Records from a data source
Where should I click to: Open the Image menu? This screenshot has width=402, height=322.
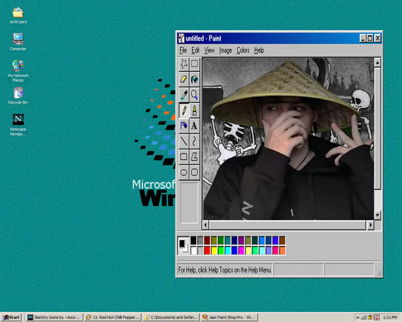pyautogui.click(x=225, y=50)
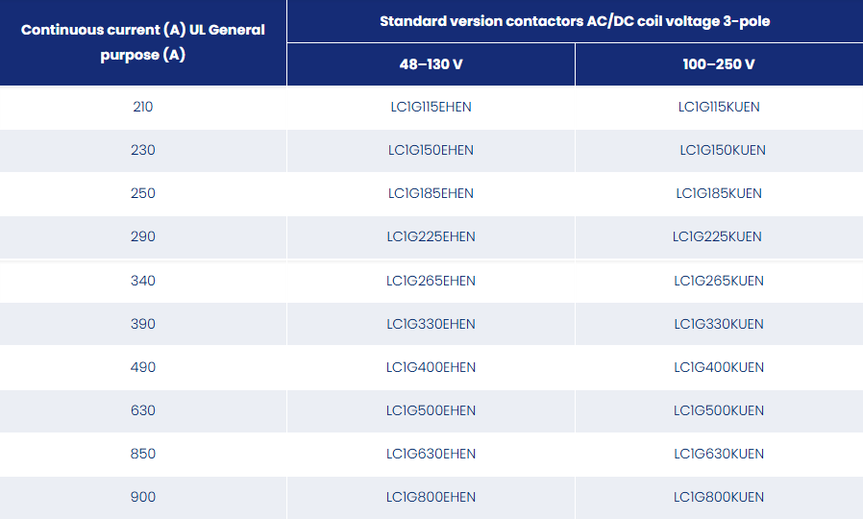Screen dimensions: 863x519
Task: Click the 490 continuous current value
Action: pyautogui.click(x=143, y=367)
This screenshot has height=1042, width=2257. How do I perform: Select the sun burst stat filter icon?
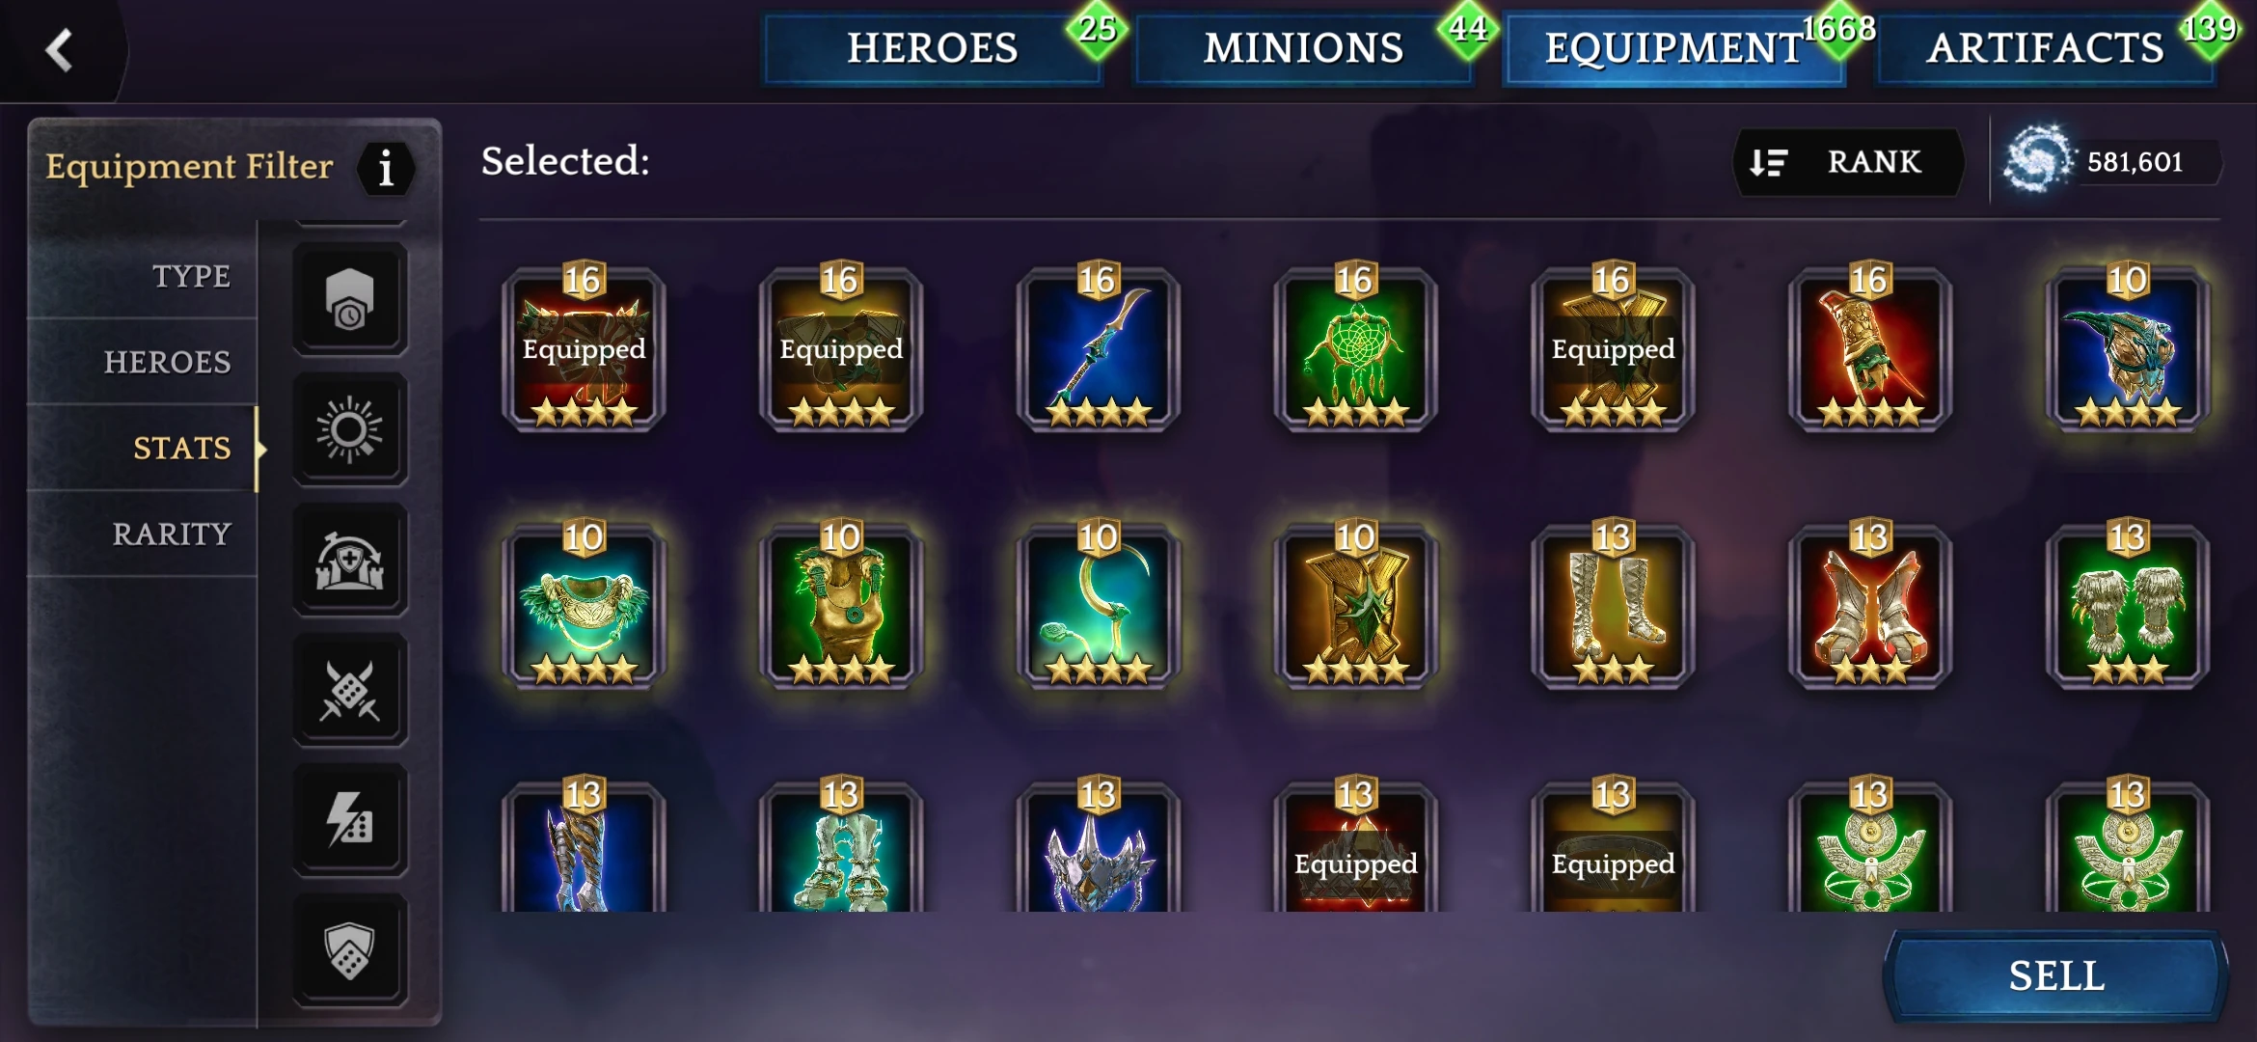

--

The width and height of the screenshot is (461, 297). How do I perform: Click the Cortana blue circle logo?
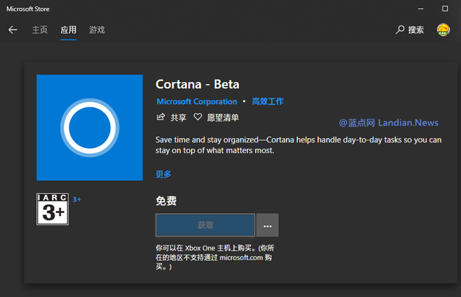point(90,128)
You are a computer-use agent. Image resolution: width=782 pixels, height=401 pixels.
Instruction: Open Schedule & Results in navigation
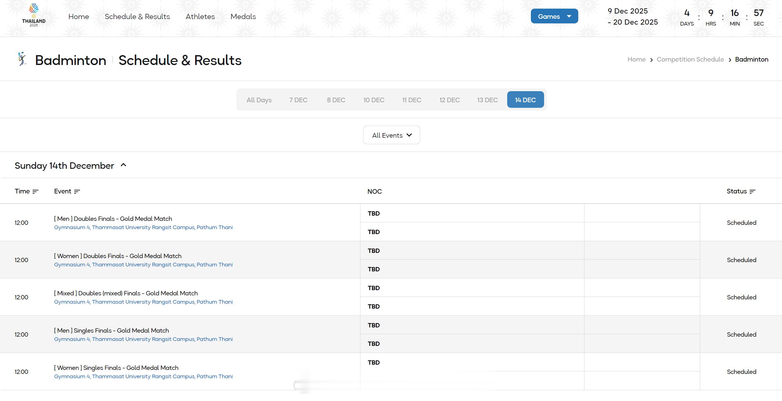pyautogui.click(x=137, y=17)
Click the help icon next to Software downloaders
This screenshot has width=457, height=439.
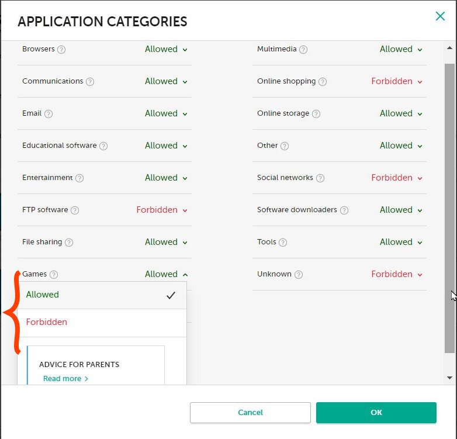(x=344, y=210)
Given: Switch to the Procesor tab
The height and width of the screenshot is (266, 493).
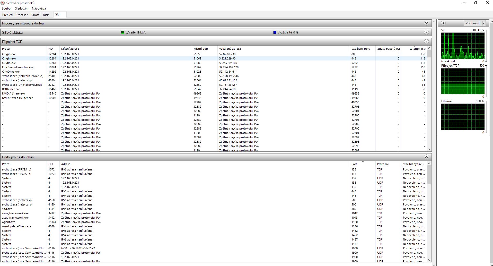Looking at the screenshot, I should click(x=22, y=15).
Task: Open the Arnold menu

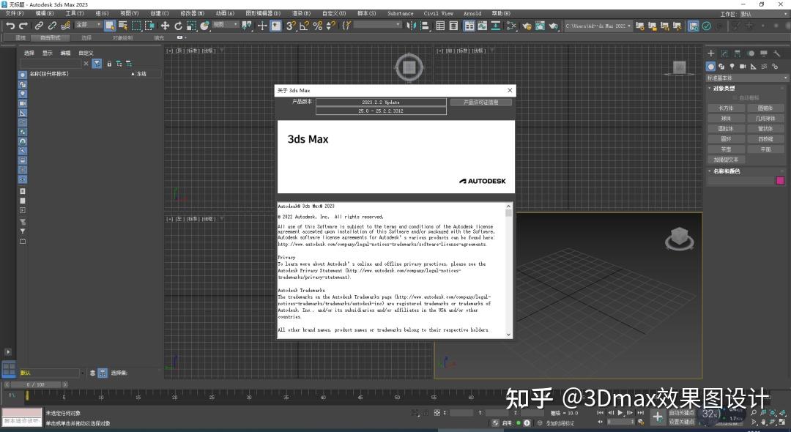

▶ **What the exercise asks**:
Transcribe verbatim the lines of the records beginning with the line that contains "Click the help" and ending with the line that contains "Task: Open the Arnold menu", including both of those lines. Leave the pictures out of your answer.

▶ **Response**:
Click the help icon next to Software downloaders
This screenshot has width=457, height=439.
(x=344, y=210)
Given: Switch to the Procesor tab
The height and width of the screenshot is (266, 493).
Looking at the screenshot, I should click(x=22, y=15).
Task: Open the Arnold menu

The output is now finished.